Tekstfragment =>

De uitstekende opener “Nomatterday” levert onmiddellijk een staalkaart all things Pixie. Een zo uit Bossanova weggelopen synthgeluidje doet het ruimtetuig landen. De bassiste stapt herkenbaar en zonder strompelen van de loopplank en Frank Black mompelt parlandogewijs dat hij, you know, je niet echt écht haat. Het nummer – met halfweg uiteraard een bruuske tempowisseling – wordt bevolkt door necromancers en paashazen. En er is het beleefde verzoek om niet in de fontein te pissen. We vragen dat al jaren, but hey how. In 2023 krijgen we van de Smashing Pumpkins nog wel een rockopera in drie delen, maar de Pixies hebben soms genoeg aan één nummer. Tien van de twaalf nummers klokken zelfs af boven de drie minuten, drie songs doen er nog een minuutje bij. Het is ooit anders geweest.
Dat Frank Black zichzelf nog steeds niet al te serieus neemt in de lyrics is ook een geruststelling. Doggerel is dan ook een perfecte titel die er zat aan te komen: er wordt gestrooid met kreupelrijmen alsof er buiten een heuse vrieskou woedt. Mocht rijmelarij helpen tegen rijm- en ijsplekken natuurlijk. Ook in de twee vooruitgeschoven singles (het semi-berustende “Vault Of Heaven” en “There’s A Moon On” (een tragere versie van “Rock Music”, maar met een volle maan op de achtergrond) wemelt het van de goedkope poëzie. Of wat dacht u van ‘I ended up in dire straits / But that’s ok’ en ‘There’s a storm in your brain on a full moon night’? Overtreffen qua flauwe woordspelingen doet hij dan weer wel op “You’re Such A Sadduccee”. Wie een politiek pamflet verwacht over aristocraten of farizeeërs is eraan voor de moeite. Wij hadden de indruk dat het zinnetje ‘It’s just so sad to see’ in deze context vooral een monkellachje op het gezicht van de zanger toverde. ‘How is that?’, gooit hij er nog achteloos achteraan. Alsof hij zelf mokt met de zelfgevonden frivoliteiten.
Het heeft misschien weinig zin de surrealistische teksten van Zwarte Frans aan een inhoudsanalyse te onderwerpen, maar er sijpelt af en toe wat door. Het is zinloos te teren op het verleden – we doen het toch voor vermaak en therapie – maar uiteindelijk moet het wel vooruit. Zelf houdt Blackie het in het dromerige en pesterige “Who’s More Sorry Now?” op ‘Don’t split your sails over me’. Ook goed.

Aangeleverd materiaal =>
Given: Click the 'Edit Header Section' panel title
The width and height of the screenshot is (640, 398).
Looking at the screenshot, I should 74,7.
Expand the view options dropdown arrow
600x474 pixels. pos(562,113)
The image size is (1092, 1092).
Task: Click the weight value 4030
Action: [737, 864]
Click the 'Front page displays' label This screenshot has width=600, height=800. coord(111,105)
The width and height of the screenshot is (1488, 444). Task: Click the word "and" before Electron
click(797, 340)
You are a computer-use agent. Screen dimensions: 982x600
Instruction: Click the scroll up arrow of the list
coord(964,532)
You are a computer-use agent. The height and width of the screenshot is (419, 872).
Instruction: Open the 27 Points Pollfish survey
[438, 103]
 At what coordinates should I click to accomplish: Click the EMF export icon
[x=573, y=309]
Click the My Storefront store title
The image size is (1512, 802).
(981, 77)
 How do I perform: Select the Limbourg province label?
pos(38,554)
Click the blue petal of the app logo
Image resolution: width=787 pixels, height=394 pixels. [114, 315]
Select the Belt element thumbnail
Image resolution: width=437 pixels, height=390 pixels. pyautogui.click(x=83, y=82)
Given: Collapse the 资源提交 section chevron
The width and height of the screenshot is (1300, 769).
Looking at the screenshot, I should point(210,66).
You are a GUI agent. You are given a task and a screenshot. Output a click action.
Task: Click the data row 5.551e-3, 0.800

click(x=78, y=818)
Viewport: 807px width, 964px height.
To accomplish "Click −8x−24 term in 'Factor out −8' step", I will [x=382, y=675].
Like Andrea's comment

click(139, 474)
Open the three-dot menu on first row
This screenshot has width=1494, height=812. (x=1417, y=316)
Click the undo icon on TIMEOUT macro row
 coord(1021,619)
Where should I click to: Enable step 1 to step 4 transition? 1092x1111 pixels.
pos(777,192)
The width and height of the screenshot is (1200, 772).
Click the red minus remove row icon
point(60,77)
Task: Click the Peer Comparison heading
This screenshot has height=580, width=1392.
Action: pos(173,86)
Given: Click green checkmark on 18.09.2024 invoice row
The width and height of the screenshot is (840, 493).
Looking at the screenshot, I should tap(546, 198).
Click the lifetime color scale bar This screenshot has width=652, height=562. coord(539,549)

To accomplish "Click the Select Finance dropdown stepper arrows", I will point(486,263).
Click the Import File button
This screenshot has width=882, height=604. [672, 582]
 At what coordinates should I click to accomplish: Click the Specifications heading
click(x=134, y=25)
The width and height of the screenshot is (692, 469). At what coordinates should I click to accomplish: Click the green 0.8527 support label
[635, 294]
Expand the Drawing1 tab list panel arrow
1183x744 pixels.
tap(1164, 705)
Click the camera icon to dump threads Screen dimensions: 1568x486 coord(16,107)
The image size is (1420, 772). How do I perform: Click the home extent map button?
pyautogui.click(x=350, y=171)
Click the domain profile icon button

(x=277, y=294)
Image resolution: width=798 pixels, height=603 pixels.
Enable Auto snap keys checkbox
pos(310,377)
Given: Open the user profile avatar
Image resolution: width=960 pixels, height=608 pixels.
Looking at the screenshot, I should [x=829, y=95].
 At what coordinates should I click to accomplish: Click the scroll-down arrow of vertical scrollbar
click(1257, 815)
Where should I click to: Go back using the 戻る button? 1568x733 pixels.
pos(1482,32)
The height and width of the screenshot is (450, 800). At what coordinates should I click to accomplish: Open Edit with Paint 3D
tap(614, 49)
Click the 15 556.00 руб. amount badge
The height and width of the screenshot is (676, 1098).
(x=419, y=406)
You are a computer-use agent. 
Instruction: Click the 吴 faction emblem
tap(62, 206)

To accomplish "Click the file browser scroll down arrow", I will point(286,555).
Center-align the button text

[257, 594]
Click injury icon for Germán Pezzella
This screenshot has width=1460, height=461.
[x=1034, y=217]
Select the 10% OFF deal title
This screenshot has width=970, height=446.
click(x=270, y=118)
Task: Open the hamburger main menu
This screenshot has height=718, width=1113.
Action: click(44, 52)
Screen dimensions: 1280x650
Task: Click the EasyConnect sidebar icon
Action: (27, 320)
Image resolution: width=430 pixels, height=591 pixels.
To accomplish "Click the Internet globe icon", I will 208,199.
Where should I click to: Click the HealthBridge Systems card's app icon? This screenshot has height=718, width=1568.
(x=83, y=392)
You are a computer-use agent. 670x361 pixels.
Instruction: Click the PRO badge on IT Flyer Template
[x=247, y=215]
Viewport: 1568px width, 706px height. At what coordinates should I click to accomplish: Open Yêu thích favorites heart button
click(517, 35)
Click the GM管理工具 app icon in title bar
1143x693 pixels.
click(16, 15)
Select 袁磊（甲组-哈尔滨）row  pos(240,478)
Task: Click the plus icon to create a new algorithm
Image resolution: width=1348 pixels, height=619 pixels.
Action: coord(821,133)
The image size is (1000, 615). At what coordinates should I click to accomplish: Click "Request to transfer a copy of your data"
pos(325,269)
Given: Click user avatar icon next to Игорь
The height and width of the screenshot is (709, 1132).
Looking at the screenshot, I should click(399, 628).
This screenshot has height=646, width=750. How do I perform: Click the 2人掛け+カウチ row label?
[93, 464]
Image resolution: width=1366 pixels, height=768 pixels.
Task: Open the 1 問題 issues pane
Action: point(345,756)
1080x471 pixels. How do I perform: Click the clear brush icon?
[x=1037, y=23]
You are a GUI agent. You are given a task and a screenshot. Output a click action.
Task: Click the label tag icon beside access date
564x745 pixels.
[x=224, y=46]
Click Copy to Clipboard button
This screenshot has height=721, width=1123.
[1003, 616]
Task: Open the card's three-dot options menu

Uit te voeren taken =>
A - Vat de tekst over het Pixies-album Doggerel samen in twee zinnen.
B - Leg in één of twee zinnen uit waarom Doggerel volgens de tekst over het Pixies-album een perfecte titel is.
C - Pak de tekst over het Pixies-album Doggerel op waar hij ophoudt en schrijf hem verder.

Antwoorden per taak =>
A - De opener "Nomatterday" levert meteen een staalkaart van alles wat typisch Pixies is, en tien van de twaalf nummers duren langer dan drie minuten, wat ooit anders is geweest. Frank Black neemt zichzelf in de lyrics niet al te serieus en strooit met kreupelrijmen, goedkope poëzie en flauwe woordspelingen, waardoor Doggerel een perfecte titel is.

B - Volgens de tekst past de titel perfect, omdat Frank Black in de lyrics volop strooit met kreupelrijmen en goedkope poëzie. Hij neemt zichzelf daarin nog steeds niet al te serieus.

C -
Joey Santagio leverde trouwens voor het eerst in de Pixiesgeschiedenis ook een songtekst in. Het werd niets memorabel, maar het erg naar Neil Young neigende “Pagan Man” fluit tegelijkertijd lekker naar de echo’s van het verleden en de visioenen van de toekomst. Aan een tafeltje in de hoek van het bruine café zitten alvast Horseshoe Man, Old Man en Southern Man te wachten op hun vierde man voor een potje poker; een outsider meer of minder …
De folky Beach Boys-ode “Thunder And Lightning”, het mijmerende “The Lord Has Come Back Today” – met alwéér een Neil Young-verwijzing in de gelederen – en het zomerse popnummertje “Haunted House” zijn dan weer niet per se vullertjes, maar verdwalen wat in het feeërieke bos. En hoewel de typisch huppelende baslijn, de uitwaaierende gitaarsnok en de strakke drumtik nochtans de juiste richting aangeven, komen ze net wat later de boomhut binnengewandeld.
Afsluiter, titelsong én langste nummer op de plaat doet zijn naam dan weer alle eer aan. Charles laat zijn stem wat zakken en vertelt met lukrake zinnetjes het verhaal van het kleine bergdorpje Colrain, dat werd vernoemd naar Lord Baron Coleraine. De eerste bewoners die probeerden te verhuizen, verdwaalden echter in de omliggende bergen en belandden zo onverhoeds terug in het dorp. Ontsnappen bleek niet mogelijk, berusting eens te meer. De Pixies maken er een ter plaatse trappelende roadsong van, etherische stemmetjes en funky baslijntje van Paz incluis. En ze blijven alvast tot het einde bij ons, gaan nergens naartoe. Als dat geen goed nieuws is.
Wie kan er op tijd en stond immers niet wat oerdegelijke, bij momenten heerlijk knisperende popsongs gebruiken dezer dagen? Moet dat meer zijn? Zijn wij soms slagers met een vulpen?